(Stated exercise):
Rewrite the entries below as a numbered list, one line per item, skipping any blank lines. Leave out the pictures.

(Provided records):
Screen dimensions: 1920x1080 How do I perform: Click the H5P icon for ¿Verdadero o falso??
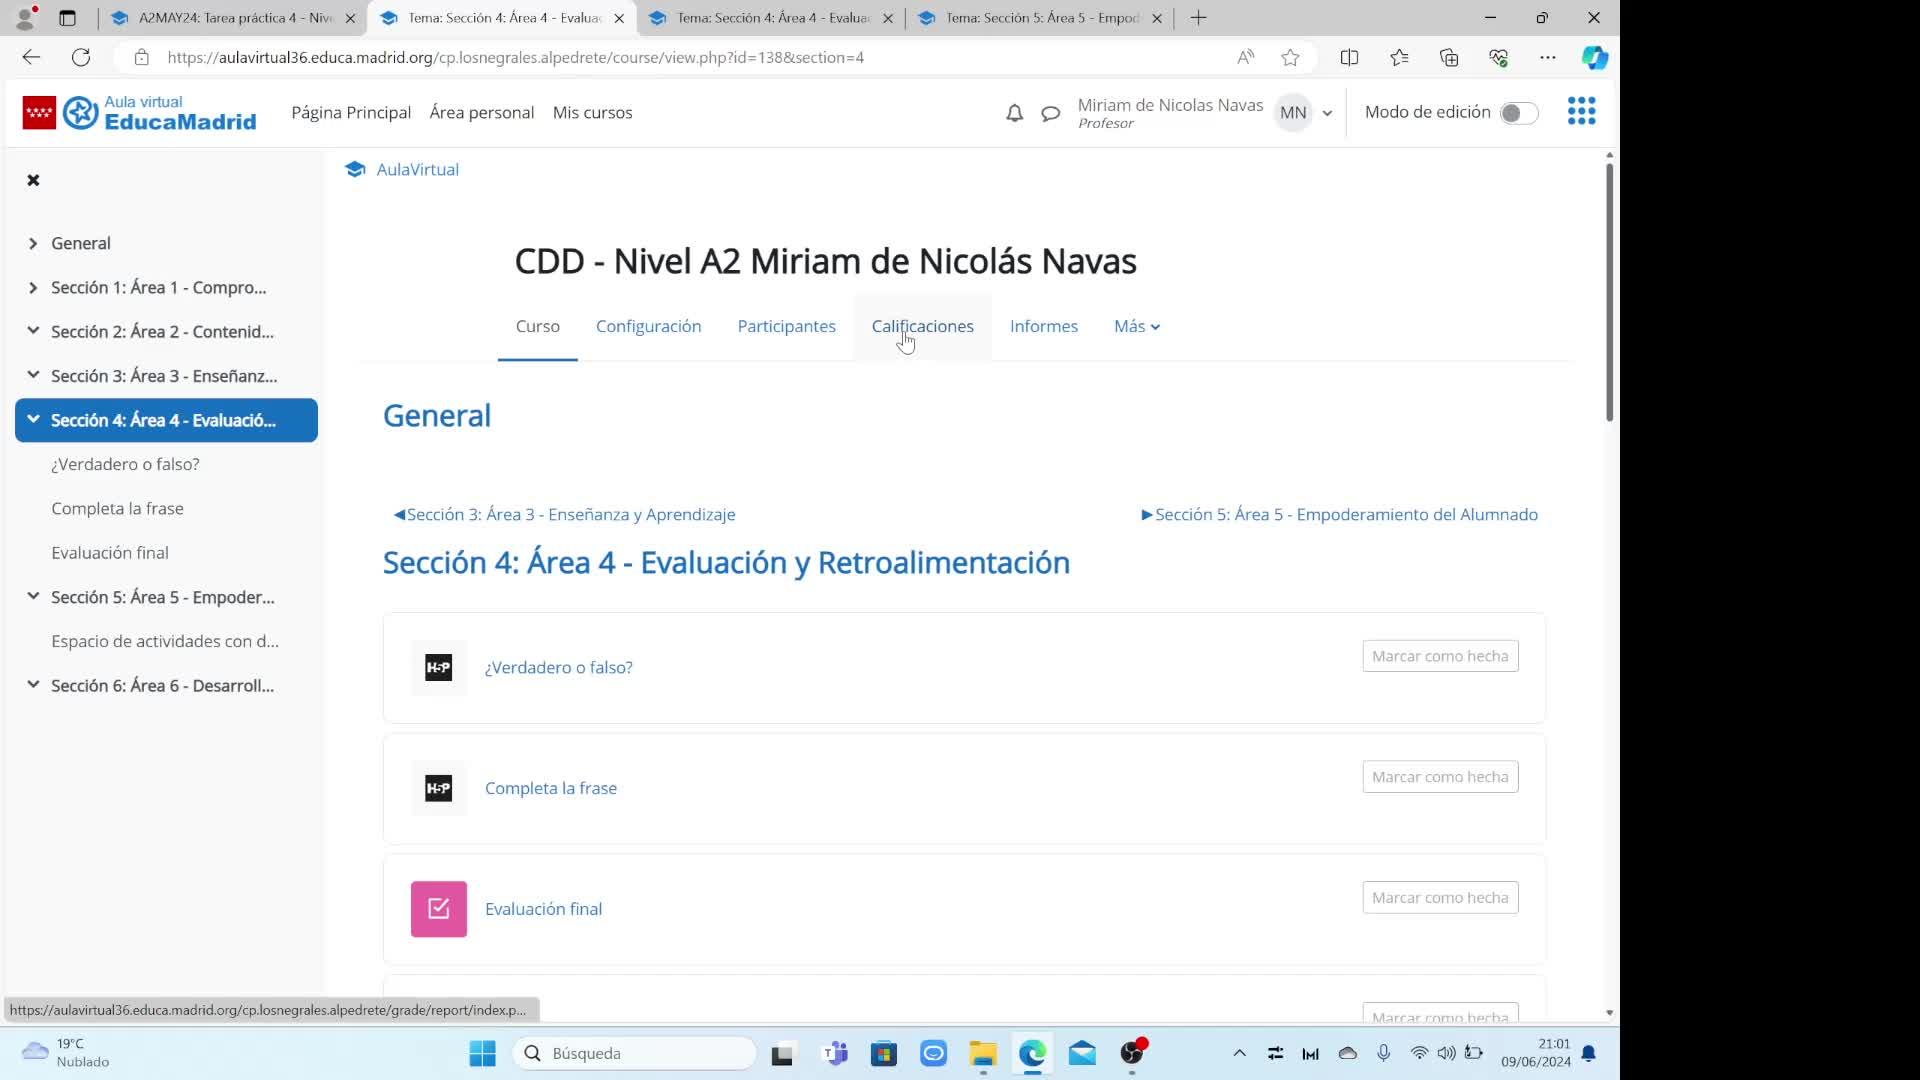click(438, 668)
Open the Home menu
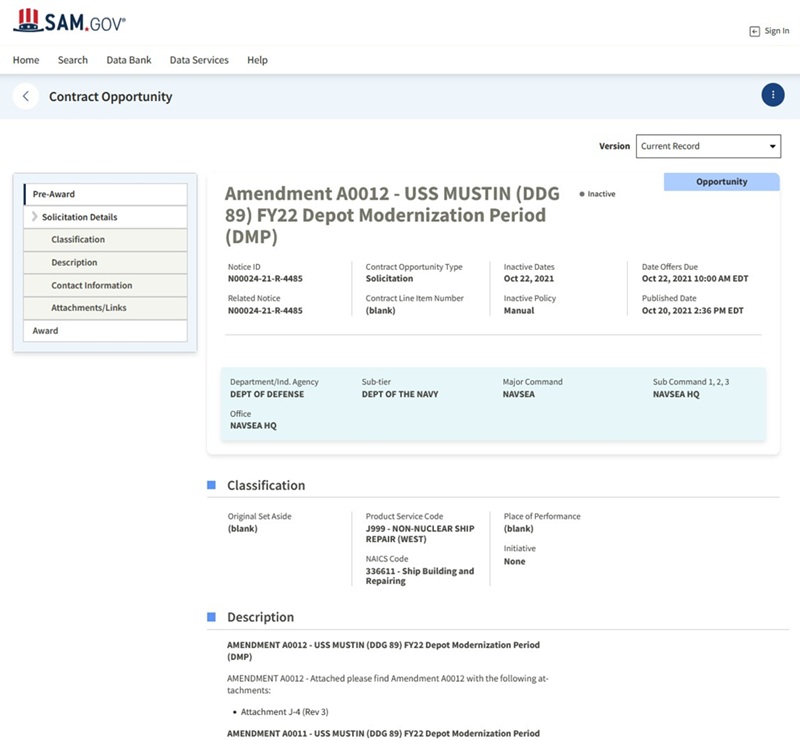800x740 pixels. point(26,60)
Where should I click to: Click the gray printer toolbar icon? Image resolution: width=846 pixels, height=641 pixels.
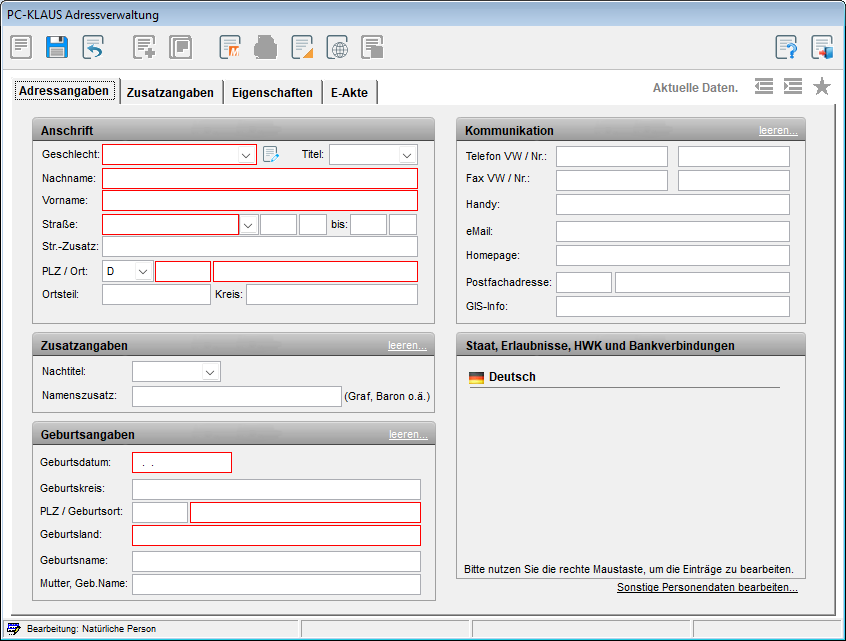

(Written answer):
1. Screen dimensions: 1920x1080 How do I perform: Click the H5P icon for ¿Verdadero o falso??
2. click(438, 668)
3. Open the Home menu
4. 800x740 pixels. point(26,60)
5. Where should I click to: Click the gray printer toolbar icon? Image resolution: width=846 pixels, height=641 pixels.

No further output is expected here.